While the over-the-side work at Station #2 was trying, the sample collection has provided the biologists with more material from which to work and a number of new species were added to the list of those already identified. The following three brief reports provide an indication of the exciting work taking place on this cruise.
Tracey Sutton Fish Report: The second big MOCNESS tow revealed several exciting specimens including a possible new species of great swallower of the genus Pseudoscopelus. Our specimen, extremely large and in near perfect condition, is quickly differentiated from its sister species by a unique combination of jaw teeth, lateral line pores, and photophore series. Detailed examination will follow. Other catches of note included a second rare male anglerfish, a giant loosejaw dragonfish, and a juvenile oarfish, which as an adult can reach 11 m (in fact listed in Guinness Book of Records as world's longest bony fish).

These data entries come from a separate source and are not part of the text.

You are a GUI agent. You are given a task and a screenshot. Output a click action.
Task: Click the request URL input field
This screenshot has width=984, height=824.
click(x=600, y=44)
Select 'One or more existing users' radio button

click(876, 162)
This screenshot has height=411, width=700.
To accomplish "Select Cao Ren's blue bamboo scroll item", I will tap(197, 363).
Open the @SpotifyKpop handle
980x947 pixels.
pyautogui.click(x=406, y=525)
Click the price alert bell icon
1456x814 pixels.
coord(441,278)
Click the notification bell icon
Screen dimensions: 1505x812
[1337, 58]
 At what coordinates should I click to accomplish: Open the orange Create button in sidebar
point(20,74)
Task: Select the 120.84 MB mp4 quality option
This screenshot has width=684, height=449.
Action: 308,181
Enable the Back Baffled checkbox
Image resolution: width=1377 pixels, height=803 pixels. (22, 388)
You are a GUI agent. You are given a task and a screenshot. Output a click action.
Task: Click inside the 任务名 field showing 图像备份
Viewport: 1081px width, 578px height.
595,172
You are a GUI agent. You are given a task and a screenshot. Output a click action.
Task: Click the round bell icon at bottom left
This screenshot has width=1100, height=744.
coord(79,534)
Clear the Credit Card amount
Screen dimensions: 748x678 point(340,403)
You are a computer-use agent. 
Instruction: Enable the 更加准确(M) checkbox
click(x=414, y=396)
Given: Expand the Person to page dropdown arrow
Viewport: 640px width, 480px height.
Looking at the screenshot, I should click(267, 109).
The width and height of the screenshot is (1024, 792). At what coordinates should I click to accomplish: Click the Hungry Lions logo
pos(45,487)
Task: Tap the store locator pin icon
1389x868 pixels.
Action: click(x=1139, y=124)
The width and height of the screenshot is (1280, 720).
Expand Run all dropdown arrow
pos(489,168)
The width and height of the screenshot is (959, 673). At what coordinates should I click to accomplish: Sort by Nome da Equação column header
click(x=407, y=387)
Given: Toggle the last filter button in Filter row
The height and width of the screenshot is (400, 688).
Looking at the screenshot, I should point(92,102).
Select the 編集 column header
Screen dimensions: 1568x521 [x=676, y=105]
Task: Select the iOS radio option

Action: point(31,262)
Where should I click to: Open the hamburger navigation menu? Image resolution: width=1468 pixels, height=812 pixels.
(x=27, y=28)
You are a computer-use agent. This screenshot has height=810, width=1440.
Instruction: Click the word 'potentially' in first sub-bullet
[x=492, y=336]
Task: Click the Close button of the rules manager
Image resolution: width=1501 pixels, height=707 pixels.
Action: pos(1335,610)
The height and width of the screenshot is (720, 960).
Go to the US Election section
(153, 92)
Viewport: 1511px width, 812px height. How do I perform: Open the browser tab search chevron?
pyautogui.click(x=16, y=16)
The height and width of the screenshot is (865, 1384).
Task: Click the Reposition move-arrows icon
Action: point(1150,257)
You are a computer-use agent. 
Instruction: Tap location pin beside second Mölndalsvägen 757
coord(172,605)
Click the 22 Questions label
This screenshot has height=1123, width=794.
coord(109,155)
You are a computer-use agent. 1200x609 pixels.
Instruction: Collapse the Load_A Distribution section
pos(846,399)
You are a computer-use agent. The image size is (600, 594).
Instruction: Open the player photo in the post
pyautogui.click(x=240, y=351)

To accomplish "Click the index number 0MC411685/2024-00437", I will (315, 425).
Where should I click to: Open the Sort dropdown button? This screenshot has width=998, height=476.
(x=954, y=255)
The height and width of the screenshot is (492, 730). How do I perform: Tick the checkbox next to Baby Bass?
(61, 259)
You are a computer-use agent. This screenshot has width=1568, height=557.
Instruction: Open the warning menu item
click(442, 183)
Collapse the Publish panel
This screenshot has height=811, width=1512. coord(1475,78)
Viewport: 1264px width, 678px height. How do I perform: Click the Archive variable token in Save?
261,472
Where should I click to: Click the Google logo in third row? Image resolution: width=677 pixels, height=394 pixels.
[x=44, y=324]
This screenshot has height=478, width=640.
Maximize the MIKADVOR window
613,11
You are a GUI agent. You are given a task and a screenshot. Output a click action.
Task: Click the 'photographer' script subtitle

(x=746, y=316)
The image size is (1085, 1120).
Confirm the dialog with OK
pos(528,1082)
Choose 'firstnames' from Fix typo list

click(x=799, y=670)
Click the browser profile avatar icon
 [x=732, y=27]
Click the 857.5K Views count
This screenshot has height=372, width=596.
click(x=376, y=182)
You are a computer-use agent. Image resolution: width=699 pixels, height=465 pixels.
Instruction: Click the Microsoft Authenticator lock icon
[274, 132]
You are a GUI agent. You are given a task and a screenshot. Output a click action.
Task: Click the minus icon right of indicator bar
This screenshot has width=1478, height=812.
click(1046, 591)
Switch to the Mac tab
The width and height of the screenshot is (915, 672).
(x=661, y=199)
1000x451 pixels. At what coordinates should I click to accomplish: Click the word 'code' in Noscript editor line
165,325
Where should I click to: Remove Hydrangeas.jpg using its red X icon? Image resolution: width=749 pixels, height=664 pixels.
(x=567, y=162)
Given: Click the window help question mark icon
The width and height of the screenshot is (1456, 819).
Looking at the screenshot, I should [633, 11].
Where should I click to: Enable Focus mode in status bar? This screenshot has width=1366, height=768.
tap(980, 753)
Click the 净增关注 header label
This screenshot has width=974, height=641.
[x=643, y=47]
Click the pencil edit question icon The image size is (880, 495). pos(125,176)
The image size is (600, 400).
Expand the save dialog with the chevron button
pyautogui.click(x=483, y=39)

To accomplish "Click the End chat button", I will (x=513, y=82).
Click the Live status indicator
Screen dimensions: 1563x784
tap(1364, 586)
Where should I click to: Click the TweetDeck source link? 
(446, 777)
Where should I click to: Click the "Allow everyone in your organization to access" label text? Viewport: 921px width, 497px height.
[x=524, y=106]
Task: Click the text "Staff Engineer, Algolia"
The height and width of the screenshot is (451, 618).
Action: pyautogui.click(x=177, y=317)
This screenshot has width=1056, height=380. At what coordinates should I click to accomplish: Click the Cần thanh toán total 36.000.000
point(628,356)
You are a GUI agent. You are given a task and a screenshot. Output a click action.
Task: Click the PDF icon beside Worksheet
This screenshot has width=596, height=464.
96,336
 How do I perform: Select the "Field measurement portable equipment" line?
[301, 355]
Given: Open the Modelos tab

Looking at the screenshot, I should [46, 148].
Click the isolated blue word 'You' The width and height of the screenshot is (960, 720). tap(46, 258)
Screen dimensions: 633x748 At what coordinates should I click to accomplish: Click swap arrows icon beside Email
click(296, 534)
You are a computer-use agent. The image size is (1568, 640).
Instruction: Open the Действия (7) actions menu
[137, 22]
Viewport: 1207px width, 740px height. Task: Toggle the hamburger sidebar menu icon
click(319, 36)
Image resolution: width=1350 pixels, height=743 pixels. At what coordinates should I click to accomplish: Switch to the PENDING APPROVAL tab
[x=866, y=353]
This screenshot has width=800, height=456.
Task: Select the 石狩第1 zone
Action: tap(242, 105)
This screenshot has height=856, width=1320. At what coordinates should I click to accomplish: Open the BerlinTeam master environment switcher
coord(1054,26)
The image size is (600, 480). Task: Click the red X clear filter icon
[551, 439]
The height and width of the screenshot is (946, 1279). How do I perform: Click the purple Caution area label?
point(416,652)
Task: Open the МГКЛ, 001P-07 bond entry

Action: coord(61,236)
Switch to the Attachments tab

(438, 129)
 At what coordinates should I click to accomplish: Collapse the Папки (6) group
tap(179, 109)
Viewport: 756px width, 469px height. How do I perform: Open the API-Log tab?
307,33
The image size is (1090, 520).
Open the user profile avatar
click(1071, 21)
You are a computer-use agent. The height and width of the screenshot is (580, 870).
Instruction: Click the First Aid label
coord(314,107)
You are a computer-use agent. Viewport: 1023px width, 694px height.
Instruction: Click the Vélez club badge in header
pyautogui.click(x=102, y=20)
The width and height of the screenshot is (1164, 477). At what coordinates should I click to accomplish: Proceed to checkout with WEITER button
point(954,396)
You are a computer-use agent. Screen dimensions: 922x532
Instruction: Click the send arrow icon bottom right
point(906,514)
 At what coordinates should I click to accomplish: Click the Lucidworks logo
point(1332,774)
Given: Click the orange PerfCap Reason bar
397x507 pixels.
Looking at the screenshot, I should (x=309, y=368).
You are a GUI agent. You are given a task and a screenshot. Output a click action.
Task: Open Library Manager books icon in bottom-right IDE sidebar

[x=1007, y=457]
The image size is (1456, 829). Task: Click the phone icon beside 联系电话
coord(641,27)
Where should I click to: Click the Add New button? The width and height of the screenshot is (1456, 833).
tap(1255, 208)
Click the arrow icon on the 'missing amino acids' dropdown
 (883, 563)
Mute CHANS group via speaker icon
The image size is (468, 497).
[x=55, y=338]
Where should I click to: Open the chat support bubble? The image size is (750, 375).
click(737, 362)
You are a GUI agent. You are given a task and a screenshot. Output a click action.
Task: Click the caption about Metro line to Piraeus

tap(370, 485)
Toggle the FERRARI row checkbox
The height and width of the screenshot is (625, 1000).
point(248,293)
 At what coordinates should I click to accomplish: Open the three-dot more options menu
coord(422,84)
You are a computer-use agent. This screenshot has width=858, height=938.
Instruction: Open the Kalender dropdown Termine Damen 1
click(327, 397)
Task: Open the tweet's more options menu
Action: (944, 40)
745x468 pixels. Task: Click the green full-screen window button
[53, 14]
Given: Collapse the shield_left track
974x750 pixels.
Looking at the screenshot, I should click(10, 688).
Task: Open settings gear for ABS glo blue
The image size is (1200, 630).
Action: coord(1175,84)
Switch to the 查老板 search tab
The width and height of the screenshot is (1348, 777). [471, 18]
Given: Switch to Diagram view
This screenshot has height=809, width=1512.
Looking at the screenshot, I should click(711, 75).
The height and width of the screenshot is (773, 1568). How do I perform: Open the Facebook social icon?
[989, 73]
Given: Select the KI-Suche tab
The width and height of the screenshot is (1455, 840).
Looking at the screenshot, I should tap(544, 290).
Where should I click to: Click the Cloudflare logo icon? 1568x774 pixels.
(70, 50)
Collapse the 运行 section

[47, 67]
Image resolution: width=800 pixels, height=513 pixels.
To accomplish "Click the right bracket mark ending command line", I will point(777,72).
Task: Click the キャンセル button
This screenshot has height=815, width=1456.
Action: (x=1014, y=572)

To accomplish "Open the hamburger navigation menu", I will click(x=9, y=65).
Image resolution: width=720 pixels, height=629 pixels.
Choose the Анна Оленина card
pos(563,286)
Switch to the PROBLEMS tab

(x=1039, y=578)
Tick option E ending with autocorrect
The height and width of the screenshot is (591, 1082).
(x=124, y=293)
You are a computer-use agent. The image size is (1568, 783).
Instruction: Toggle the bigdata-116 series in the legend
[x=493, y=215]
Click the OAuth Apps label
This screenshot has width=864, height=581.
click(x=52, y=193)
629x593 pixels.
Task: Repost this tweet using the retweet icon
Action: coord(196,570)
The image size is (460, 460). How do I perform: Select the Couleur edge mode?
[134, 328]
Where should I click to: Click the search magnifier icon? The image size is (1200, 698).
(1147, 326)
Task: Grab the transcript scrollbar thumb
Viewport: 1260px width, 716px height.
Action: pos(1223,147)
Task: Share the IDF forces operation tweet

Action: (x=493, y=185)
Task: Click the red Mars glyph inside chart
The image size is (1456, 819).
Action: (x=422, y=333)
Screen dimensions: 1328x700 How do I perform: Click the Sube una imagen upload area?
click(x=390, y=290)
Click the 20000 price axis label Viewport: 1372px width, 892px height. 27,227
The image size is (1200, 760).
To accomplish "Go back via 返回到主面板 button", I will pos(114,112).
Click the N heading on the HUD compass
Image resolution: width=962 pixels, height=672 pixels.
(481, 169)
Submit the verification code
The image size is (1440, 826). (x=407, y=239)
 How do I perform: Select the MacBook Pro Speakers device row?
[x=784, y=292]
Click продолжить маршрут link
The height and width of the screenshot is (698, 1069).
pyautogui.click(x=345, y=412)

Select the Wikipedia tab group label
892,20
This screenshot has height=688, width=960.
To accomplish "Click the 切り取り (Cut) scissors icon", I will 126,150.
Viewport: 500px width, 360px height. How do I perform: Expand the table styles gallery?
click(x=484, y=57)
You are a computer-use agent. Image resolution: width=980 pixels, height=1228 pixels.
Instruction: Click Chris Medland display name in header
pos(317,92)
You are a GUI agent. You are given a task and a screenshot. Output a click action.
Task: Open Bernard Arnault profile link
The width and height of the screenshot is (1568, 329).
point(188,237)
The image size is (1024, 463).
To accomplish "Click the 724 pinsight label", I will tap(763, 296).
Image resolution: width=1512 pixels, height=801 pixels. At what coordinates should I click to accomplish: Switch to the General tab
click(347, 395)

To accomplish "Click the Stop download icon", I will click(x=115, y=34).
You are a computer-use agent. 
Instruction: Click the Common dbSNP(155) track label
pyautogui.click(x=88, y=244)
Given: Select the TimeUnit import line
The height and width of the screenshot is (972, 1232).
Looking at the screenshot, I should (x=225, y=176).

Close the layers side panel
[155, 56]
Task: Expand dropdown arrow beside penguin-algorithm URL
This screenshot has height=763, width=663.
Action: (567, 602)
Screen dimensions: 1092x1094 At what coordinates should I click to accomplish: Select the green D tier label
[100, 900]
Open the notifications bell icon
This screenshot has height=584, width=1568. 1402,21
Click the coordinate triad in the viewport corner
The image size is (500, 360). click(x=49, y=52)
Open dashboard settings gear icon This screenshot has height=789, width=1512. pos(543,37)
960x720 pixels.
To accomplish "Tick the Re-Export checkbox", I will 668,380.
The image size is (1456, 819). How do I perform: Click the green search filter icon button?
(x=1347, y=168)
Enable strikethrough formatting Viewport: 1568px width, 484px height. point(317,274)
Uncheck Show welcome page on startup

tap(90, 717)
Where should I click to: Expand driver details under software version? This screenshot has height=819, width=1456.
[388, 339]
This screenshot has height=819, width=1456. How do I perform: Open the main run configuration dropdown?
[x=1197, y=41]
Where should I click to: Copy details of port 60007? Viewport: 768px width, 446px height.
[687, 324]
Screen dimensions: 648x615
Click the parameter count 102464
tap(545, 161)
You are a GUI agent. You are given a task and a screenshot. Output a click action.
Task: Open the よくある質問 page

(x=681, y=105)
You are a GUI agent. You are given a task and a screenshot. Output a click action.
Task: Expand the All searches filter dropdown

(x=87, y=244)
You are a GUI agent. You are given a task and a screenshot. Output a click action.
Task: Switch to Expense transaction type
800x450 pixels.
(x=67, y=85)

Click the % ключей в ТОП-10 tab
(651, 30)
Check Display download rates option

Dhugal Lindsay Report: In the MOCNESS plankton net with the mouth area of one square meter we caught an amazing little squid that looks somewhat like a writhing strawberry (Figure 1). This little squid belongs to the genus Histioteuthis, the cock-eyed squids, and had obviously forayed up into surface waters for its nighttime feeding frenzy as it was caught between 50 and 100 m depth at around 03:30 in the morning on 16 April. Squid of this genus are covered in little photophores, or light-producing organs, which give the squid's reddish skin the pockmarked appearance of a strawberry. These squid have one eye larger than the other and it is supposed that one eye looks down into the murky depths while the other eye looks upwards for shadows against the downwelling light. Unfortunately this little beauty expired while we were sorting the fragile gelatinous forms such as ctenophores and other jellyfishes from the plankton samples so we were unable to do behavioral experiments on it. Perhaps one day, a crewed submersible or a remotely-operated vehicle will be able to observe this beautiful animal in its own environment and let us know just how this squid behaves in its native realm.
Figure 1. The cock-eyed squid caught in the 1-m2 MOCNESS.
(photo by Dhugal Lindsay)
Team DNA second report: Since the end of station 1 and our last report, Team DNA has been hard at work on two fronts. The humidity and high salt content in the air has caused problems with our sequencing reaction clean-up procedure leading to lots of fluorescent noise on the sequencer. The team designed a series of experiments to diagnose the problem and develop a modified clean-up protocol. Without betraying too many details, I am at liberty to say that the winning method involved the addition of something borrowed from the tables in the mess hall. On the other front, we have taken the time created by the sequencing slow-down to improve our cataloguing procedure, and bring the rest of our samples as far along as possible. Station 2 gave us a number of beautiful new specimens and intriguing questions to pursue with our molecular techniques. The sample count now stands at some 360 individuals comprised of around 170 species. Now that our throughput is back up to where we want it, processing will go much faster and we will have plenty of good data to crunch.